El tiempo es el mismo para todos los seres vivos de la Tierra, pero no en todos provoca los mismos efectos. Los hay, como los humanos, que envejecen a lo largo de décadas. Otros, sobre todo muchos insectos, viven unos pocos días, apenas hasta que se reproducen. Algunos, como las hidras (una especie de medusas de río), son eternamente jóvenes. Incluso dos especies genéticamente casi idénticas, como las ratas y las ardillas, tienen esperanzas de vida muy diferentes. Las primeras apenas de tres o cuatro años, mientras que las segundas superan las dos décadas. Cada vez son más los científicos que sospechan que envejecer -debilitarse e ir perdiendo capacidades hasta que el cuerpo dice basta- no es un proceso impepinable, grabado a fuego en todos nuestros ADN. Que, con matices, no tiene por qué ser la inevitable cruz de la moneda de estar vivos.

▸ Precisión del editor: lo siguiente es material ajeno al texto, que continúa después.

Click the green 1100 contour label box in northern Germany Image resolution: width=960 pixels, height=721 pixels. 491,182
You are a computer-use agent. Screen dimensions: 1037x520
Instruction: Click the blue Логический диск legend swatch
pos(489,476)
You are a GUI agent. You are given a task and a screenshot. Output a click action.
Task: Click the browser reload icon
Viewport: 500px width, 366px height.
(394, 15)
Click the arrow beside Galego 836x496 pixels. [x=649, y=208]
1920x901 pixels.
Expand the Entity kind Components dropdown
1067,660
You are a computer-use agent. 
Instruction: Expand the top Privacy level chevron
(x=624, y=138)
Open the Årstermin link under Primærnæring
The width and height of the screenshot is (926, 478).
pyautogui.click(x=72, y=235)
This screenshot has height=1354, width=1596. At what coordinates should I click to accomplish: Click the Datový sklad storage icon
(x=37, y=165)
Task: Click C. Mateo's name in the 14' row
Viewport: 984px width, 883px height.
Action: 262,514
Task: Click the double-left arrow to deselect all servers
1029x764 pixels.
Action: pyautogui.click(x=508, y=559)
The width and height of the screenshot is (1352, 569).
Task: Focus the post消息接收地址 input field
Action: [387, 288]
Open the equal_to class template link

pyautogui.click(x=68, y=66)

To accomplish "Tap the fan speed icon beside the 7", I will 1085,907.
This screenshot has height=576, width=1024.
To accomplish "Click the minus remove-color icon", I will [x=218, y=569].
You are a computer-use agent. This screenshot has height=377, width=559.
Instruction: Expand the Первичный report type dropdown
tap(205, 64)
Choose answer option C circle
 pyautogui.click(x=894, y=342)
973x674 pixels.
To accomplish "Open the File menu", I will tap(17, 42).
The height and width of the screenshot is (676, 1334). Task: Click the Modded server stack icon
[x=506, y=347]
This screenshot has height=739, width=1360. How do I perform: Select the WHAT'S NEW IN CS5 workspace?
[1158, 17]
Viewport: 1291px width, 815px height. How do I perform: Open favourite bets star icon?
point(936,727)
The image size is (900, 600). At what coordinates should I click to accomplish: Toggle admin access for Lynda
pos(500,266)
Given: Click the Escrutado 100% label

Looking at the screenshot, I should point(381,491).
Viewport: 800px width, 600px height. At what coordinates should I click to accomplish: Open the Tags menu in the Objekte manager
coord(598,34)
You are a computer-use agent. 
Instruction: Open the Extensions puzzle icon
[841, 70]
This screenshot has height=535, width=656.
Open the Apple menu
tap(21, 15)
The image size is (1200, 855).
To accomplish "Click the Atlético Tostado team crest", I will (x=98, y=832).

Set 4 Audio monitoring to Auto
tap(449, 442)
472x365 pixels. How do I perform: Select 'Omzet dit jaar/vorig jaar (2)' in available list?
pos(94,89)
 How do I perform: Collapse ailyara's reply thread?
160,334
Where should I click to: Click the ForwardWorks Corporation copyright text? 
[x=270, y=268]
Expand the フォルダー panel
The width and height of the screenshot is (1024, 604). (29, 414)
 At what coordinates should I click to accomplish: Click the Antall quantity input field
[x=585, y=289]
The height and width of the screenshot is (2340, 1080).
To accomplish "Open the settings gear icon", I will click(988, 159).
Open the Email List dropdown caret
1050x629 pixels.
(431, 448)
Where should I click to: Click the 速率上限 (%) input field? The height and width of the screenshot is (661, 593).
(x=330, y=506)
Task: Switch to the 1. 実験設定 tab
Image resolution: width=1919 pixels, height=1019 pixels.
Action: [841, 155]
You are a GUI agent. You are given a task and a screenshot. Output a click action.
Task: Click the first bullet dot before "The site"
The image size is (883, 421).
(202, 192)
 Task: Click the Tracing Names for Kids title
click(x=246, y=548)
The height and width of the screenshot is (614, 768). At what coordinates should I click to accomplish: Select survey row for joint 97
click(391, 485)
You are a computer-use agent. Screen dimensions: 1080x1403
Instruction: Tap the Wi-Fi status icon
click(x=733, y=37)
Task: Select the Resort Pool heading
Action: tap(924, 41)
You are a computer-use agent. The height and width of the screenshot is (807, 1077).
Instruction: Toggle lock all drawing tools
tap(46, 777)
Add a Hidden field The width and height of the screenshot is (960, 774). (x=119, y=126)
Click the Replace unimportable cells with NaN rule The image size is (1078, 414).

A partir de esta premisa, la investigadora María Blasco, directora del Centro Nacional de Investigaciones Oncológicas (CNIO), y la periodista Mónica Salomone han publicado 'Morir joven, a los 140' (Paidós), un libro que desgrana varias líneas de investigación, aún relativamente incipientes, que buscan prolongar la vida de los seres humanos de una forma radical. En vez de enfrentándose a las enfermedades cuando ya están ahí, quieren frenar la que a menudo es su causa: el envejecimiento. ¿Cómo? Fomentando los mecanismos biológicos de la juventud.
«La evolución no ha seleccionado genes que nos hagan envejecer», explica Blasco. Se refiere a que en el cuerpo humano no existen -o al menos no se conocen- mecanismos programados para, a partir de un determinado momento, empezar un proceso de decaimiento. Sí los hay para que empiece la pubertad, o para que se caigan los dientes de leche, pero no hay ningún reloj genético que le diga a un organismo que ha llegado la hora de perder cualidades y vitalidad. «Una vez que pasas la edad reproductiva, nada se ocupa de ti», matiza Salomone.